Tellingly, nearly all of the tribal elders interviewed for this story — powerful, wealthy men, with great sway in their communities — asked that their names not be used for fear they could be killed. Insurgents are still active in many rural areas, but perhaps more powerful is the sense of uncertainty about the near future that pervades much of Afghanistan. Afghans are especially wary of being caught on the losing side after seeing what happened after the Mujahedeen defeated the Soviet army in 1989 and the U.S. promptly lost interest in the country.
As money dried up, both from America and the collapsing Soviet Union, the country descended into chaos. Those who worked for the Soviet-backed regime were especially vulnerable. The image of former President Mohammad Najibullah’s bloody, castrated corpse hanging from a traffic light in Kabul after the Taliban took the capital is still etched in the consciousness of the nation.
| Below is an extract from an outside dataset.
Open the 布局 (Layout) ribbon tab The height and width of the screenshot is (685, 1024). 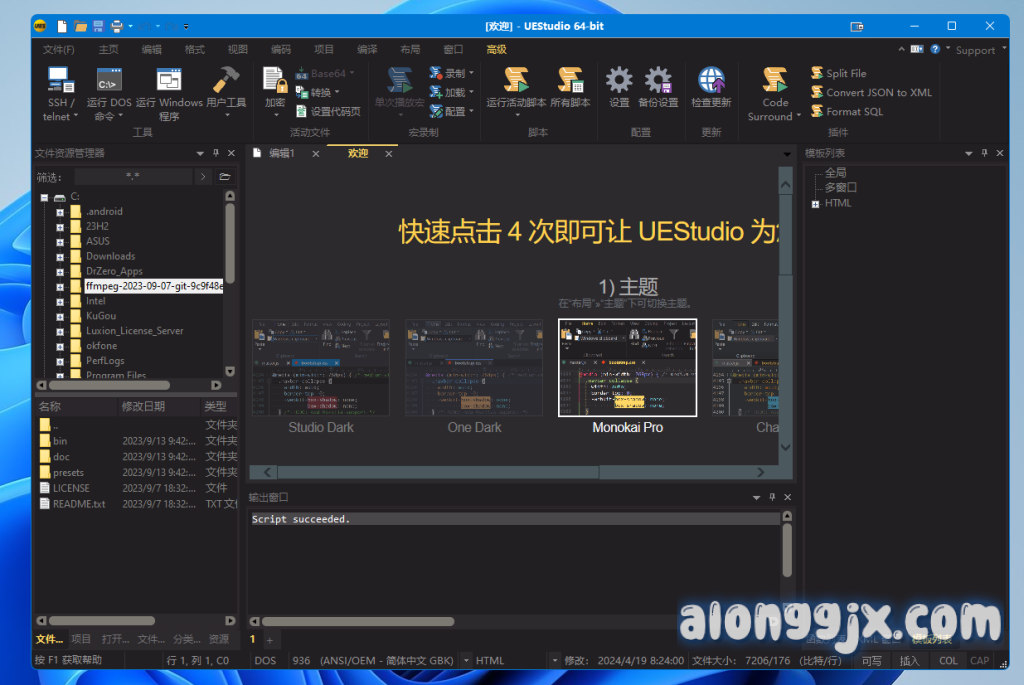(410, 49)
Now many worry the Americans are abandoning them at a crucial moment. They point to the situation in Iraq, where former American allies have been targeted by insurgents as the country falls apart.
Sitting on a carpet in his half-built Kandahar city home, drinking green tea, the Maiwand tribal elder and former friend of Mullah Omar, mused on the current state of the Afghan security forces.
“Maybe they will keep the Taliban away for a while, but not forever,” he said. “They don’t have enough weapons, bullets, or helicopters. Limited help from the Americans will not be enough.”
Recent trends in the war seem to reinforce that view. According to the International Crisis Group report, the insurgents for the first time inflicted almost as many casualties on Afghan security forces last year as they suffered themselves. Accounts of some battles in remote districts suggest the two sides were nearly matched in strength.
Asked what would happen if the Taliban were to regain power, the Maiwand elder leaned back against the wall, and snuck a furtive glance at the front door.
“If the Taliban takes power again, it’s the same as me drinking a cup of poison.”
Zubair Babakarkhail in Kabul, Slobodan Lekic in Germany, and a special correspondent in Kandahar, whose name was withheld for his safety, contributed to this report.